Some of what went on behind the scenes to produce a peaceful outcome, including the important role of Force Science training, is detailed here for the first time--and includes navigation strategies that other agencies may find useful when fate deals them a potential crisis. But Muskogee, Okla., Police Chief Rex Eskridge cautions: "You can't start working on all this the day something happens. This was a collaborative effort, involving relationships with the media and the black community that had been cultivated over a long period of time, a city government that fully supported us, a command staff that was attuned to important sensibilities. And it started with patrol officers who were out there doing the job as it should be done."

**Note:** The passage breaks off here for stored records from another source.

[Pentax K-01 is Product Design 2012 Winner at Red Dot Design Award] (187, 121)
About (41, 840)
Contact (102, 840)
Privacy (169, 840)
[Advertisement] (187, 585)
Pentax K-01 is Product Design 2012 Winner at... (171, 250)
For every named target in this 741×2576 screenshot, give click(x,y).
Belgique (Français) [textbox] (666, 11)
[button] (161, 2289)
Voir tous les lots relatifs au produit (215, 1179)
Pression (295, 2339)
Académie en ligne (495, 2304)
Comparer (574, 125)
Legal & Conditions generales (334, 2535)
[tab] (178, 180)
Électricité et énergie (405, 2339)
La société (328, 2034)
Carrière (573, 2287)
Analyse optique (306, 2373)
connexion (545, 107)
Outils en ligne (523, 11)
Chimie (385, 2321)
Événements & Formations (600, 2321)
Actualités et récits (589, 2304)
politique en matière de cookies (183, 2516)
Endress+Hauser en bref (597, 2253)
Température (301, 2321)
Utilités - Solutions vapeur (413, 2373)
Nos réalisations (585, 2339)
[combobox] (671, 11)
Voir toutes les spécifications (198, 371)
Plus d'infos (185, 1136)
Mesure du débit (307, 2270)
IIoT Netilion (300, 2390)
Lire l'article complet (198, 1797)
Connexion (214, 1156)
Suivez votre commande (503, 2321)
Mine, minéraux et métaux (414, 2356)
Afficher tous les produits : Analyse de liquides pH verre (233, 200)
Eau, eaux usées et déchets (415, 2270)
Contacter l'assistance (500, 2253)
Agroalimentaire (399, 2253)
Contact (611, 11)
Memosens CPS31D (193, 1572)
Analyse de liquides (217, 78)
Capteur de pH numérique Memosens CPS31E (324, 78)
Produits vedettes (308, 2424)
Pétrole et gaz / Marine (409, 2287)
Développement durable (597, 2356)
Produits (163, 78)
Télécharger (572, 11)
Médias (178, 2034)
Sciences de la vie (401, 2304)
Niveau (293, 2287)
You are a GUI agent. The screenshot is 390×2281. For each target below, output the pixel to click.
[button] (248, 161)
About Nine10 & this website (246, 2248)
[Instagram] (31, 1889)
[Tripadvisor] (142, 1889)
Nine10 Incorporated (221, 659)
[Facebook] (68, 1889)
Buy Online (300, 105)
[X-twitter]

SHOTS FIRED. About 3:50 on a Saturday afternoon in January, two urgent calls in quick succession rang into Muskogee's 911 center from the pastor of a black Baptist church on the northwest edge of the city. A distraught young woman, part of a crowd leaving a wedding he'd just conducted, had come to him for help, claiming an ex-boyfriend had threatened to kill her. He was in the parking lot now with a gun and "a bullet with her name on it."
"I need a police officer!" the pastor blurted. "I got a whole bunch of people out here. I don't want nobody hurt."
The first responder, Ofcr. Chansey McMillin, readily confronted a subject the pastor described--black male, early 20s, white jacket, short dreadlocks--mingling with 50 or 60 wedding guests who had exited the church. When McMillin started to handcuff him for a patdown, the suspect tried to strike him with an elbow and the back of his hand, then bolted into a nearby road. During a brief foot pursuit, he dropped a "silver object" that McMillin later told a supervisor he recognized as a gun. He crouched to pick it up and pointed it in the officer's direction.